Article start
They’re finding ways to take advantage of the movement of people that happens
organically, through the already-established migrant paths to the places where
there are populations of the same nationality really, regardless of whether or
not there are any gang members there. It’s a huge leap to say that there is a
plan afoot on the part of the gang to move people.
We
also found that the gang itself is a very loosely knit organization, especially
at the top. There is no single ruling council that controls every piece of the
gang. The gang members themselves are more loyal to their particular cliques
than they are to the actual gang in most instances.
“What has
grabbed recent headlines for the now decades-old gang was a spate of gruesome
murders on the East Coast and evidence that some factions of MS-13 are trying
to accomplish some of the things they are being accused of doing — if
unsuccessfully,” Palma wrote in her Snopes article — for which Dudley of
InsightCrime and University of Southern California associate professor of
anthropology Thomas Ward were principal sources. Dudley told Palma:
They
have tried to establish better means of communication between their different
factions, the major factions being West Coast, East Coast and El Salvador. To
some extent there is more movement of money and weapons.
There
are tendencies that are worrying for sure, and probably the most worrying
aspect is their ability to take advantage of the vulnerability of large numbers
of youth and incorporate many of them into their ranks and involve them in
really macabre criminal acts in places like Maryland, Long Island and the
Boston area. But the standard answer of increasing enforcement and vilifying
entire communities — with 40 years of experience behind us, we can say
that is not going to lead to the end of this gang.
Article end
Information shown start
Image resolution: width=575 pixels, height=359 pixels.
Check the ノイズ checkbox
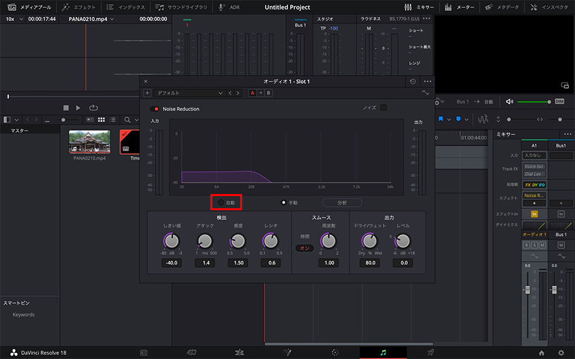coord(384,107)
Information shown end
Stated task A — List every person the MS-13 passage above the listing names.
Stated task B — Carry the MS-13 passage forward, starting right after its last sentence.

Exercise answer A — Palma, Dudley, Thomas Ward

Exercise answer B —
Wald argues that
by sensationalizing MS-13 and making them seem like, in the title of a previous
(2005) National Geographic special about
them, the “World’s Most Dangerous Gang,” politicians like President Trump may
actually be helping MS-13
recruit. “The president doesn’t realize it, but he’s doing a disservice to the
public [and] a service to the gang because it elevates their reputation,” Wald
told Palma. “All gang members and all gangs want to be known as notorious. By
mentioning them as this horrendous group of people who are like terrorists,
he’s elevating their status. It fuels the flames of crime and violence because
it attracts youth who are rebellious and are seeking to belong to some group
that will accept them.”
Protecting
the Innocent
The second half
of the PBS Frontline special on MS-13,
“The Gang Crackdown,” does a virtual 180° from the first half. Where the show
began by highlighting the savagery of MS-13’s murders in Long Island, mostly of
fellow teenage Salvadoran migrants, the second half strongly critiques law
enforcement in general and the Trump administration in particular for behaving
as if police action against the gang and deportations of its members are going
to be enough to solve the problem. Timothy Sini, police commissioner for
Suffolk County, Long Island from 2015 to 2017, is shown on the “Gang Crackdown”
program saying that “we have promised to eradicate MS-13 from our streets”
Sergio Argueta,
an activist with a community anti-gang group called S.T.R.O.N.G. Youth (http://www.strongyouth.com/), replied on
the show, saying, “This idea that you’re going to launch this repressive attack
and you’re going to annihilate this gang — violence meeting violence is not
going to solve the issue.”
In March 2017,
Suffolk County law enforcement officers arrested four MS-13 members for the
murders of Nisa Mickens and Kayla Cuevas, the two young victims President Trump
had mentioned in the State of the Union speech. One month later, on April 11,
police found the bodies of four young immigrant men — Mike Lopez, Justin
Llivicura, Jefferson Villalobos and Jorge Tigre — in what they described as a
“killing field.” The young men had been hacked to death with machetes, a
preferred murder method for MS-13, and police believed that girlfriends of
MS-13 members had lured them into the woods where they were killed with
promises of sex.
Given the
history of bad relations between Suffolk County law enforcement and the
immigrant communities — “By the simple fact that you are undocumented, they
treat you very poorly; there is a lot of arrogance, a lot of racism” one
unidentified woman who appeared to be victim Mike Lopez’s mother told Frontline — the boys’ parents and friends of their families
organized their own search parties when the boys went missing. “I was worried
because Mike always answered my messages,” the woman said. “He always talked to
me. He always answered. And that night, he never answered.”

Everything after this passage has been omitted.